[start]

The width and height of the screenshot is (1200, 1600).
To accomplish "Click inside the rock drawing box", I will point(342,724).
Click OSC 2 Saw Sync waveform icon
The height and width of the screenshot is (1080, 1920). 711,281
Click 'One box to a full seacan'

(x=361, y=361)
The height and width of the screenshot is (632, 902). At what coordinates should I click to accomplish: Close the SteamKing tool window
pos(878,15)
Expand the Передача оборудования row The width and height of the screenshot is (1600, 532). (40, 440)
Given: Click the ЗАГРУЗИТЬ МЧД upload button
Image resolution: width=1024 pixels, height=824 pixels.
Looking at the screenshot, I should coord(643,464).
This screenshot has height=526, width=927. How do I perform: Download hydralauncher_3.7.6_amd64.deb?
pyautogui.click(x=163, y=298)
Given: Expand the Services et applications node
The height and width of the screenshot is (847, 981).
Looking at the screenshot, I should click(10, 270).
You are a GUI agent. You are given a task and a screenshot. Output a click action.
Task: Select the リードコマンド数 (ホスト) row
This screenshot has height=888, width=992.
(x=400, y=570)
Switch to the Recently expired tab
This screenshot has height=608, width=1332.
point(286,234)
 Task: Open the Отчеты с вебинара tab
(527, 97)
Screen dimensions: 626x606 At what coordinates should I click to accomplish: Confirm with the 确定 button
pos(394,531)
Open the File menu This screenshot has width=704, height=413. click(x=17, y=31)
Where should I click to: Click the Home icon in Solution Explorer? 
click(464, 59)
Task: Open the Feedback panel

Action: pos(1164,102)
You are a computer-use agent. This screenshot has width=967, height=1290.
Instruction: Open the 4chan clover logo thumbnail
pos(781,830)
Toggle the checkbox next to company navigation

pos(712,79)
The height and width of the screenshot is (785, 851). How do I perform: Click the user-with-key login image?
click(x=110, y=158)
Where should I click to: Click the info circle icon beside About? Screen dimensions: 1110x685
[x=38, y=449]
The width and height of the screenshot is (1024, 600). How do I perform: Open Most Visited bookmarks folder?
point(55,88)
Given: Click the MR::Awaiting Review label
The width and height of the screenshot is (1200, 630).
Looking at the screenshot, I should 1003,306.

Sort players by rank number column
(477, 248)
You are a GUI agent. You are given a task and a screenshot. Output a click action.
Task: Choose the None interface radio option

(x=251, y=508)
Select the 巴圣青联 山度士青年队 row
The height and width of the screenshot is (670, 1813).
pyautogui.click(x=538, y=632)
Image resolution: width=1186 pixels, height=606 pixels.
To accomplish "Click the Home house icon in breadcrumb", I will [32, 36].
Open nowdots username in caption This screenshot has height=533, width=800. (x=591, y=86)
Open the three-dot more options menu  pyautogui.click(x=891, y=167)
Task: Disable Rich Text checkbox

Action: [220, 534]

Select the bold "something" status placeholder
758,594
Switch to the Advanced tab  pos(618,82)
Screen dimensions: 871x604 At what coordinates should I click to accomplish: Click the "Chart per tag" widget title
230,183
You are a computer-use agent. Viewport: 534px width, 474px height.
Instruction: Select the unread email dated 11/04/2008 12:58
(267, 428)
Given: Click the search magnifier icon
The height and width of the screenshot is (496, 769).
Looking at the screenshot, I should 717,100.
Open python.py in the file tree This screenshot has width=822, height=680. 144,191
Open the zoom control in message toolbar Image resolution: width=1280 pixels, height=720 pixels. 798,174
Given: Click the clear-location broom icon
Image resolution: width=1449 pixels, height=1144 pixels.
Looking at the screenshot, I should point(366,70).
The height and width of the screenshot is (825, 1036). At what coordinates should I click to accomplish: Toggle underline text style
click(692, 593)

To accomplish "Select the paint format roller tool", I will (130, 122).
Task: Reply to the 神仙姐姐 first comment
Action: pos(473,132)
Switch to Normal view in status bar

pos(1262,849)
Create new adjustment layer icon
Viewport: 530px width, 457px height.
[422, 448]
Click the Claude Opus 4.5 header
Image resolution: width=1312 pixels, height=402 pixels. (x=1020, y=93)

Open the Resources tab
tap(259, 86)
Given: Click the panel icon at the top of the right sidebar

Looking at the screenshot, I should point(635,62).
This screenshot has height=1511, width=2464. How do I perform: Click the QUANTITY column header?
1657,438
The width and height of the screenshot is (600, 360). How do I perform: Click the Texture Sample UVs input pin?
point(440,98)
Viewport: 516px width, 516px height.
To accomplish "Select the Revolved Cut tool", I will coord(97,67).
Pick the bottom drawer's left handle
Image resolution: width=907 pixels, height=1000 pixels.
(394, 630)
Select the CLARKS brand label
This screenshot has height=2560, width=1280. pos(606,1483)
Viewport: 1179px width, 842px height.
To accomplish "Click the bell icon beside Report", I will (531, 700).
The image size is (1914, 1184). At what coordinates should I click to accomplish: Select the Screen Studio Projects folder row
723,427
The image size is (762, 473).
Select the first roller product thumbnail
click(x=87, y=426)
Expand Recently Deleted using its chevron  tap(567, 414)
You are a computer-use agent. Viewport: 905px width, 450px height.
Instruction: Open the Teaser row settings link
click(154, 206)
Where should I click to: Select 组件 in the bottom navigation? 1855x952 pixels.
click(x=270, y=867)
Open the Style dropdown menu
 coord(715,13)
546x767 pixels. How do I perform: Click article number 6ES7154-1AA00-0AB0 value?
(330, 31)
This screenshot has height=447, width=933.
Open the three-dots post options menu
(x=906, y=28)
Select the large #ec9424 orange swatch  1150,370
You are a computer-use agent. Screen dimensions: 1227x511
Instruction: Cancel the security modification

[end]

* TASK TO CARRY OUT *
Turn the records, from the line containing "Viewport: 1179px width, 842px height." through the last line of the records, into a numbered list with any blank lines dropped.

* REPLY TO THE EXERCISE *
1. Viewport: 1179px width, 842px height.
2. To accomplish "Click the bell icon beside Report", I will (531, 700).
3. The image size is (1914, 1184). At what coordinates should I click to accomplish: Select the Screen Studio Projects folder row
4. 723,427
5. The image size is (762, 473).
6. Select the first roller product thumbnail
7. click(x=87, y=426)
8. Expand Recently Deleted using its chevron  tap(567, 414)
9. You are a computer-use agent. Viewport: 905px width, 450px height.
10. Instruction: Open the Teaser row settings link
11. click(154, 206)
12. Where should I click to: Select 组件 in the bottom navigation? 1855x952 pixels.
13. click(x=270, y=867)
14. Open the Style dropdown menu
15.  coord(715,13)
16. 546x767 pixels. How do I perform: Click article number 6ES7154-1AA00-0AB0 value?
17. (330, 31)
18. This screenshot has height=447, width=933.
19. Open the three-dots post options menu
20. (x=906, y=28)
21. Select the large #ec9424 orange swatch  1150,370
22. You are a computer-use agent. Screen dimensions: 1227x511
23. Instruction: Cancel the security modification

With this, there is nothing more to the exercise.